The Obama administration’s signature foreign policy achievement has been on life support since President Trump’s unilateral withdrawal in 2018. But since the election, the deal has come under fresh assault, across multiple fronts.
The Trump administration has imposed new economic sanctions on Iran, each amounting to a fresh barrier to resuming the deal. In Tehran, conservative lawmakers sought this week to place impossible time constraints on Biden, passing legislation requiring Iran to accelerate its production of enriched uranium and kick out U.N. nuclear inspectors if sanctions on the country’s oil and banking sectors are not lifted by early February, about two weeks after Biden’s inauguration.
Most disruptive was the Nov. 27 killing by unknown hit men — widely thought to be Israeli operatives — of Mohsen Fakhrizadeh, an Iranian physicist who ran the country’s military nuclear program before it was formally disbanded in 2003. Some observers consider the assassination an attempt to sabotage the nuclear deal by making it politically harder for Iran’s leaders to return to the agreement’s restrictions, even though President Hassan Rouhani has called for a restoration of the pact.
“To restore its economy Iran needs a full or partial return to the nuclear deal. To restore deterrence [and] pride it will want to avenge Fakhrizadeh’s death,” Karim Sadjadpour, a senior fellow at the Carnegie Endowment for International Peace, said in a Twitter post. “Doing the latter without sabotaging the former is most difficult.”
The nuclear agreement — formally the Joint Comprehensive Plan of Action — was the product of years of negotiation between Iran, the United States and five other world powers: Britain, China, France Germany and Russia. In return for the ending of sanctions on Iran’s oil exports, Tehran dismantled its Arak nuclear reactor and agreed to export or eliminate the bulk of its stockpile of enriched uranium.
The pact allowed Iran to continue to make low-enriched nuclear fuel — the kind used in nuclear power plants — but only under international oversight, and with a limit of 300 kilograms, or 660 pounds, far short of what it would need to build a single nuclear weapon.
But Trump called the agreement “horrible” and faulted it for its sunset provisions — many of its limits are set to expire in 2030 — and for not addressing other issues, such as Iran’s missile production and its support for the Lebanese militia Hezbollah and the Houthis in Yemen.
After Trump abandoned the deal and imposed new sanctions, Iran began to disregard the agreement’s nuclear limits. Last month, the International Atomic Energy Agency reported that Iran’s stockpile of low-enriched uranium has swollen to nearly 8,000 pounds, about 12 times the limit set by the 2015 nuclear deal.

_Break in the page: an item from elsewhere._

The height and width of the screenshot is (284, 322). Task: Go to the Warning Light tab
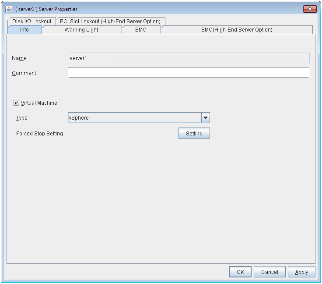[81, 30]
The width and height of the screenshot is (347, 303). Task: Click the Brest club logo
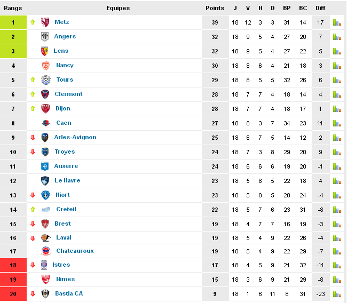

Biden’s key advisers have acknowledged that the effort to restore the agreement may be difficult. In January 2019, Antony Blinken, Biden’s longtime aide and his nominee for secretary of state, predicted that the nuclear deal would essentially fall apart after the U.S. withdrawal. He also told the “Intelligence Matters” podcast on CBS News that Trump’s actions would complicate or thwart future U.S. efforts to reengage.
“The one thing we got right — actually curbing Iran’s nuclear weapons program and actually putting a check on it — is the one thing we just tore up. Which makes no sense,” Blinken said. “And now it actually makes it more difficult to deal with the other challenges posed by Iran.”
Biden has acknowledged the deal’s shortcomings while blasting Trump’s exit as reckless and shortsighted.
Outlining his Iran strategy in an op-ed published by CNN in September, Biden vowed an “unshakable commitment” to preventing Iran from acquiring a nuclear weapon, while also promising to offer Tehran “a credible path back to diplomacy.”
“If Iran returns to strict compliance with the nuclear deal, the United States would rejoin the agreement as a starting point for follow-on negotiations,” Biden wrote. “With our allies, we will work to strengthen and extend the nuclear deal’s provisions, while also addressing other issues of concern.”